Annealing perovskite films during deposition also reduces self-doping.

== Morphology of thin films ==
Another challenge of tin perovskite solar cells is to be found in the rapid crystallization of tin perovskite, often leading to poor morphology, high pinhole density and incomplete substrate coverage. The morphology of the tin perovskite thin films has been improved via vapor-assisted processing and hot antisolvent methods. Other studies suggest that the addition of methylammonium chloride into the precursor solution improves the morphology of the tin perovskite thin films. SnF_{2} is a key additive for tin-based PSCs because other then possibly improving morphology, it can sequestrate the oxidized Sn^{4+} in solution, increase the energy of formation of tin vacancies, leading to decreased concentrations of defects of this kind. A similar result was reported with SnCl_{2} as additive in tin perovskite. An addition of SnF_{2} can also improve the film morphology because the additive can act as heterogeneous nucleation sites, not only facilitating the formation of more tin perovskite nuclei but also enabling more homogeneous crystal growth with full surface coverage.

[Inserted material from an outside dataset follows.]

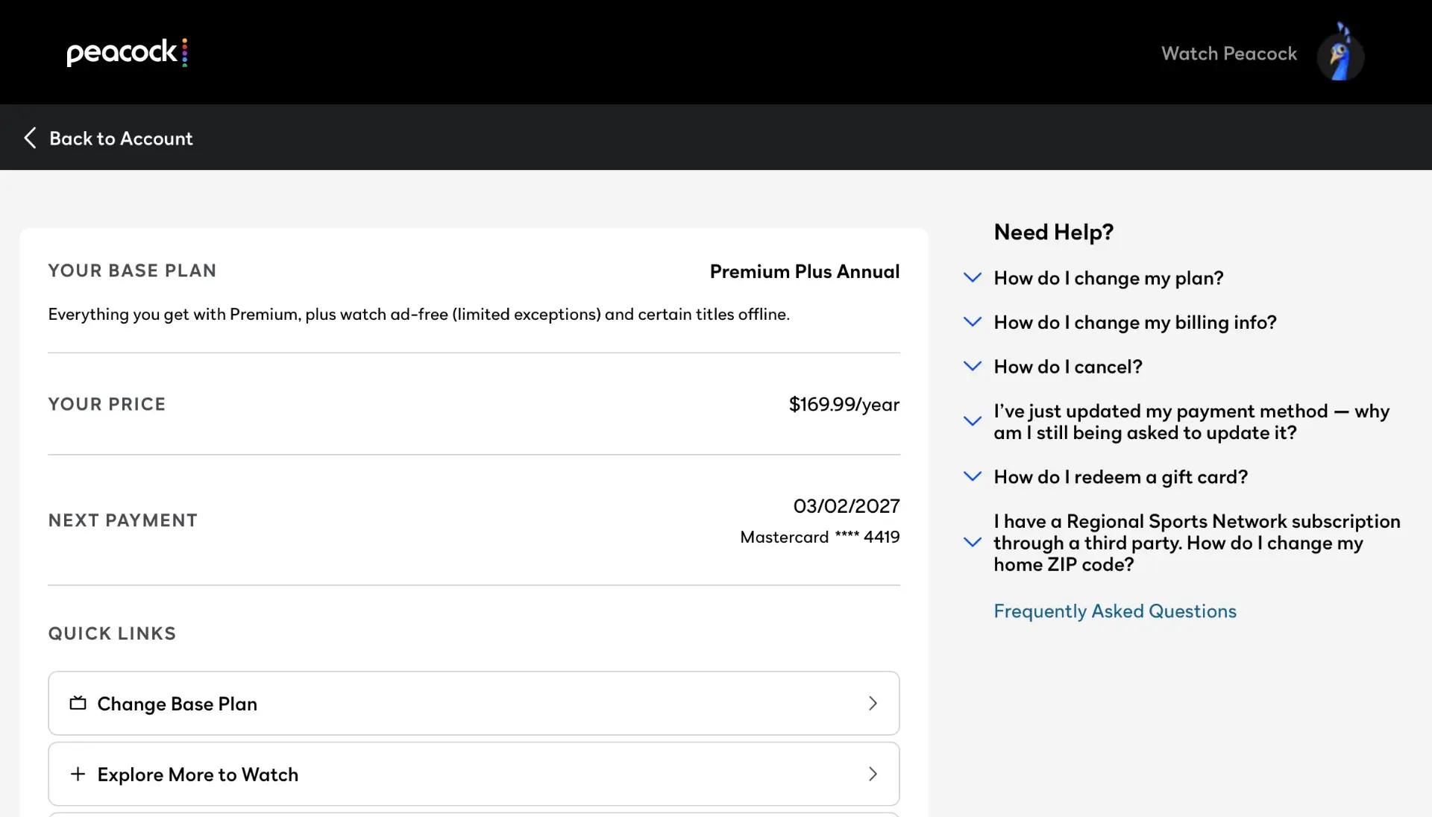Screen dimensions: 1432x817
Task: Click the plus icon beside Explore More
Action: (78, 774)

== Timeline of the best-research cell efficiency advancement ==

- In April 2025, researchers from the University of Queensland have published an article setting a new record for Pb-free, Sn-based perovskite solar cells. They used a triple cation (PEA^{+}, FA^{+}, Cs^{+}) and double anion (I^{-},Br^{-}) perovskite to develop homogeneous 2D/3D heterostructured tin halide perovskite thin films. By introducing cesium cations, they synchronized the nucleation kinetics of 2D and 3D perovskite phases, resulting in a uniform microstructure with reduced trap states. This approach led to a certified power conversion efficiency of 16.65% and stable operation for over 1,500 hours under continuous illumination without encapsulation.

- In April 2024, researchers from ShanghaiTech University used a FASnI_{3}-based perovskite absorber and formed self-assembled phosphonate-terminated ammonium dipole layers at its interface with the electron-transport layer. This interface dipole raised the open-circuit voltage to 0.974 V and pushed the power conversion efficiency to 15.7%, coupled with operational stability to over 85% of initial efficiency after 1,000 hours of continuous illumination (T_{85} = 1000 h).

- In January 2024, researchers from Huaqiao University developed efficient tin-based perovskite solar cells using the composition PEA_{0.15}FA_{0.85}SnI_{3} and trans-isomeric fulleropyrrolidine (TPPF) additives. TPPF improved crystal orientation and film quality by slowing crystallization, achieving a certified efficiency of 15.14% and long-term stability over 3,000 hours of storage and 500 h under continuous illumination.

- In July 2021, researches from ShanghaiTech University published an article in which they reported on a tin perovskite solar cell based on PEA_{0.15}FA_{0.85}SnI_{3} for which the SnI_{2} precursor was synthesized ad hoc in the form of SnI_{2}·(DMSO)_{x} adducts, enabling a certified PCE of 14.6% and a stability of T_{96} = 2400 h in the dark and at least T_{95} = 1 h under continuous illumination.

- In December 2020, researchers from Peking University published an article in which they report a tin-based perovskite solar cell based on FASnIBr_{2} and treated with phenylhydrazine hydrochloride resulting in a certified efficiency of 12.4% and a T_{82} of 330 h under continuous illumination.

== Advances and applications ==
Recent breakthroughs in TPSCs have led to efficiency improvements, with power conversion efficiencies (PCEs) now exceeding 15% compared to earlier values of ~6%. Notable developments include:

- Tandem solar cells: integration with silicon or wide-bandgap perovskites to enhance overall energy conversion efficiency.
- Flexible and transparent devices: TPSCs are being developed for applications in wearable electronics and building-integrated photovoltaics (BIPV).
- Scalable manufacturing: techniques such as blade coating and inkjet printing are being optimized for large-scale production.

Despite these advancements, further improvements in material stability, encapsulation techniques, and large-scale manufacturing processes are necessary for TPSCs to become commercially viable against lead-based perovskite and silicon solar cells.